> [What to do] Find and copy every line in the records that includes the string "computer".

────────────────────────────────────────

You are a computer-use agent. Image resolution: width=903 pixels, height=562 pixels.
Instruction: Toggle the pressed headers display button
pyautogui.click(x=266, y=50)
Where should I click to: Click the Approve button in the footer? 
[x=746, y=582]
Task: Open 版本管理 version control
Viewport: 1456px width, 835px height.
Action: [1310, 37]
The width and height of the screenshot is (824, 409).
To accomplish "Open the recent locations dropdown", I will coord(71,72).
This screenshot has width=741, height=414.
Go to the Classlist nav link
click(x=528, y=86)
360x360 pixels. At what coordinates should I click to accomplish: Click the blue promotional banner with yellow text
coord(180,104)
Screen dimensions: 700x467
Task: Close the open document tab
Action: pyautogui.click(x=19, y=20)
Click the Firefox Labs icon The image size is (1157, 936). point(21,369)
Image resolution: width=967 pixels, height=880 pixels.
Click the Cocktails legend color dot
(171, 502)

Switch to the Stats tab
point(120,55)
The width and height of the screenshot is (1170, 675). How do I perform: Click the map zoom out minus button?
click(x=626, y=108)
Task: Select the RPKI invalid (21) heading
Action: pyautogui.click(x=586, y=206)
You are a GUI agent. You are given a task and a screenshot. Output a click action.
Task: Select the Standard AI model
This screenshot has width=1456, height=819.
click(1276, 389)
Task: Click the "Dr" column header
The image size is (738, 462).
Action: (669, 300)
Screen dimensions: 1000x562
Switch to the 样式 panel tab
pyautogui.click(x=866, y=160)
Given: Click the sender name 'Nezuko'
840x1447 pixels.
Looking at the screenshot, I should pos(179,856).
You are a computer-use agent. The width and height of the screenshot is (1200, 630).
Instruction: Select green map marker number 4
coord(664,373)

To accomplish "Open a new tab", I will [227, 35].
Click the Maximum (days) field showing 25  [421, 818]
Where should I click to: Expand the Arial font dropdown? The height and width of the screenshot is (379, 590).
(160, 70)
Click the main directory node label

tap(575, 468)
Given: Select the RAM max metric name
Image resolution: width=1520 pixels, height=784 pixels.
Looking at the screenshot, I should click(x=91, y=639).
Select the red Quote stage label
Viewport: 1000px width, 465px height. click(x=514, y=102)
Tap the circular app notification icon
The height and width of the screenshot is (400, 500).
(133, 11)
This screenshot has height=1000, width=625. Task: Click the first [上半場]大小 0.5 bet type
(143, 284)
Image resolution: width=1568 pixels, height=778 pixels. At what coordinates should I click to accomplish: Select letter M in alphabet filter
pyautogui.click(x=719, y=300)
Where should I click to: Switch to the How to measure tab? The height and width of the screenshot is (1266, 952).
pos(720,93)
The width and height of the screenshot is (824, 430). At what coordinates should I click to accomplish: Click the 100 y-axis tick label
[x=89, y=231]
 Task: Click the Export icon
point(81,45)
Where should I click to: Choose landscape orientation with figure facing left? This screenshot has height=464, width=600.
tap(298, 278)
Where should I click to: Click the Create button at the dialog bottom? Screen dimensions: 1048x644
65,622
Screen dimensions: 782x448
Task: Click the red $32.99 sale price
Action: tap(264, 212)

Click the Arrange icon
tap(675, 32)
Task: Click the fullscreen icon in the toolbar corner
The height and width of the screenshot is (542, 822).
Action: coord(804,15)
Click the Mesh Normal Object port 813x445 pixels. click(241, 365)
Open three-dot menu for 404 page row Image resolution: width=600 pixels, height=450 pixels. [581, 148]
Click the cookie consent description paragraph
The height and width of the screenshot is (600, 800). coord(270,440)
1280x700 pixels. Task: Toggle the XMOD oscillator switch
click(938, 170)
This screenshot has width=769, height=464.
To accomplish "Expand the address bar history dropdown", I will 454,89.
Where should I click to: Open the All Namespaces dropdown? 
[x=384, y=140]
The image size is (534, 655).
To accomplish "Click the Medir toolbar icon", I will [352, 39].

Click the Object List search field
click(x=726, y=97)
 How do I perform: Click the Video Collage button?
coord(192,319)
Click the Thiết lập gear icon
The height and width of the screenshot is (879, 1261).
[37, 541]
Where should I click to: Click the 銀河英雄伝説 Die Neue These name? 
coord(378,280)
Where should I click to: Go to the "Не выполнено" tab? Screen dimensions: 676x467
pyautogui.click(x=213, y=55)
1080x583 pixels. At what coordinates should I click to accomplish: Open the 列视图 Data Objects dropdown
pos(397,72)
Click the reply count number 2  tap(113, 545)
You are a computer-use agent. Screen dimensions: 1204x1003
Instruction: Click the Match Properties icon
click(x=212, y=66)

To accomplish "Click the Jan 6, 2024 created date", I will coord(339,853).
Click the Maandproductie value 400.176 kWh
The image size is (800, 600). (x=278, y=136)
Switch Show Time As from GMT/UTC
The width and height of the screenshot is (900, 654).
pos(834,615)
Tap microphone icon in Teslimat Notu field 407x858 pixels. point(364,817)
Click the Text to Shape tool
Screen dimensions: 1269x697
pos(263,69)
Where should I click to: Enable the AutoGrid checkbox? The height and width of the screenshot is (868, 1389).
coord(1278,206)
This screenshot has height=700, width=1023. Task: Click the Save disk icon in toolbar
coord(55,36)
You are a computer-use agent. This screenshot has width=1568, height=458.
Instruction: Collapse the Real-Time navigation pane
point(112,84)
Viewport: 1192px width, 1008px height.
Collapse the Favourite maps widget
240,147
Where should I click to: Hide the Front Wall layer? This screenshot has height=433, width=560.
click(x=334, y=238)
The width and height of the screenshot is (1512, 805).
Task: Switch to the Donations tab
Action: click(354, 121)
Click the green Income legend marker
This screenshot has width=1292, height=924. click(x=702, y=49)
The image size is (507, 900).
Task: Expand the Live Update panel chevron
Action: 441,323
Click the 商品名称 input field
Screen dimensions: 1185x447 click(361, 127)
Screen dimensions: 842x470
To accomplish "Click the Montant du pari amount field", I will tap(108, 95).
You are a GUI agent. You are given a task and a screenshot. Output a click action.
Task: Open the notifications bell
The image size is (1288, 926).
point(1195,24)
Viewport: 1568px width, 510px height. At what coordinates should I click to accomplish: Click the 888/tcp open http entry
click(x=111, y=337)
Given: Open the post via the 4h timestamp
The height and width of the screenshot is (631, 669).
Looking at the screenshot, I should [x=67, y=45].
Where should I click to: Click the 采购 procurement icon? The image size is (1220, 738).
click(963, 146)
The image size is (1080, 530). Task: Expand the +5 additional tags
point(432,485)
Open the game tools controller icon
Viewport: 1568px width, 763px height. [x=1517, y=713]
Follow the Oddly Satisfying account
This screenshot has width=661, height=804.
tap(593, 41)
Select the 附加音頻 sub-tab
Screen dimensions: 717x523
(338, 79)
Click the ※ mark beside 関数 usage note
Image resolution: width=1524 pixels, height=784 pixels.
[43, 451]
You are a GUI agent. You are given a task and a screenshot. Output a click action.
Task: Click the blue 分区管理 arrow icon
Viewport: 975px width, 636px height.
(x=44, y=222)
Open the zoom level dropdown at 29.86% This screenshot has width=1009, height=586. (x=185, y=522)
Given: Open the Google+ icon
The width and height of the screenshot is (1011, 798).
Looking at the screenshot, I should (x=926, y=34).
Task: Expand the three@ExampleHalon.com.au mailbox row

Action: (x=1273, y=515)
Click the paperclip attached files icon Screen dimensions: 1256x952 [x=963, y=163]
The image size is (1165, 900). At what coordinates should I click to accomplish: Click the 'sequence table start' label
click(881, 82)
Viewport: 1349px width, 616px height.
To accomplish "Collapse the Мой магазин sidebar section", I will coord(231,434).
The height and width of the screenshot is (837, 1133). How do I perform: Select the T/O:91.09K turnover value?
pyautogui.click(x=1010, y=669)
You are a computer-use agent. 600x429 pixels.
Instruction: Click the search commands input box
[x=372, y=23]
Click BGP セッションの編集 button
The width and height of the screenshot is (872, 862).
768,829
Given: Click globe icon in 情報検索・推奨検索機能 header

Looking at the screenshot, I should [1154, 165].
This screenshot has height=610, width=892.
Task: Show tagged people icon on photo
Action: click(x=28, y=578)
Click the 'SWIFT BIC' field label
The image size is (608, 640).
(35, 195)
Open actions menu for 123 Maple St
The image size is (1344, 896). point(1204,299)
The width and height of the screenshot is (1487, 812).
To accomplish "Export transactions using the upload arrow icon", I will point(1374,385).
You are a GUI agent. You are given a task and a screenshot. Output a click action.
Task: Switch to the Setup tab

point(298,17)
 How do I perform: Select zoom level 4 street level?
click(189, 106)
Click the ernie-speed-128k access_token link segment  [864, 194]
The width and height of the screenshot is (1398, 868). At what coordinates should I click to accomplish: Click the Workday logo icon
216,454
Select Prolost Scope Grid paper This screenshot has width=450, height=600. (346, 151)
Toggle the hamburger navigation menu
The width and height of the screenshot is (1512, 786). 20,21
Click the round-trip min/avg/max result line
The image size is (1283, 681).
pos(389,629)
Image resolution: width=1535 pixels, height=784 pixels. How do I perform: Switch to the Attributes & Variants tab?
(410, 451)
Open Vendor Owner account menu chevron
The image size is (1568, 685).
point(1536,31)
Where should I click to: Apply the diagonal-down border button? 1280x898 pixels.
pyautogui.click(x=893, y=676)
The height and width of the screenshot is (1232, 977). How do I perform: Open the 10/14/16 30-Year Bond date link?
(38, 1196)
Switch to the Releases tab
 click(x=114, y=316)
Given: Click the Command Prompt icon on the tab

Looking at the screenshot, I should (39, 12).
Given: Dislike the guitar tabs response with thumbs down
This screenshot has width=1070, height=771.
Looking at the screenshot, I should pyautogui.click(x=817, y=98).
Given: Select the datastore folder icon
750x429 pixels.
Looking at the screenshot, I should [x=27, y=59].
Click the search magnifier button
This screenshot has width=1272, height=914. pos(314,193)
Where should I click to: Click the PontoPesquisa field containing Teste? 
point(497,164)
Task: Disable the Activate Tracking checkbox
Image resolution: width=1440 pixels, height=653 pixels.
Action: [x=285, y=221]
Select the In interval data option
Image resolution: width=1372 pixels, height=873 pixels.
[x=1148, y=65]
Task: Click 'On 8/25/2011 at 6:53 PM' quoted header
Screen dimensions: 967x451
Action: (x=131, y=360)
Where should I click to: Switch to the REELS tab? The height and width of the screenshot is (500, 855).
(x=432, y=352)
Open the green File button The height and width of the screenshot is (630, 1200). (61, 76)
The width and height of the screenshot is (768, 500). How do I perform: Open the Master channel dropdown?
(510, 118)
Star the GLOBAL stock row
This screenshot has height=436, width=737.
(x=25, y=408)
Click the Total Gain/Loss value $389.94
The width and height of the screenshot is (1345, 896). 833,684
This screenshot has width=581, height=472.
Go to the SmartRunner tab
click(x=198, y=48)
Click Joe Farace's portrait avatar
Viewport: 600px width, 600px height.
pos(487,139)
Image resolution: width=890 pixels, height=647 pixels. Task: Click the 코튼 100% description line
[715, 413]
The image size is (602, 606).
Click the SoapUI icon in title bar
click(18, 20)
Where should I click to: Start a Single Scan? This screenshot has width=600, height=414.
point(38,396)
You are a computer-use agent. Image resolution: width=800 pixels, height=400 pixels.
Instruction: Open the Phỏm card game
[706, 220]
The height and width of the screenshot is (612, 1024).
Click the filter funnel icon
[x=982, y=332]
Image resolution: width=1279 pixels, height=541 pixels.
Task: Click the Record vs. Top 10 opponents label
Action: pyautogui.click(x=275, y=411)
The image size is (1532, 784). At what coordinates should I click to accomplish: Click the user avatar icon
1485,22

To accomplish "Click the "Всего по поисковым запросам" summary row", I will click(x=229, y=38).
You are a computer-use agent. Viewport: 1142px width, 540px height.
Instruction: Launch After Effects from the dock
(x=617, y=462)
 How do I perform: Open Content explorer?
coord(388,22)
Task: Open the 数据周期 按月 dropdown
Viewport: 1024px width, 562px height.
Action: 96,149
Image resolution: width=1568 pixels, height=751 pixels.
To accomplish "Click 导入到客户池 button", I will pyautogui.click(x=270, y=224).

────────────────────────────────────────

> [Solution to the exercise]
You are a computer-use agent. Image resolution: width=903 pixels, height=562 pixels.
You are a computer-use agent. The width and height of the screenshot is (1200, 630).
You are a computer-use agent. Screen dimensions: 1204x1003
You are a computer-use agent. This screenshot has width=1568, height=458.
You are a computer-use agent. 600x429 pixels.
You are a computer-use agent. Image resolution: width=800 pixels, height=400 pixels.
You are a computer-use agent. Viewport: 1142px width, 540px height.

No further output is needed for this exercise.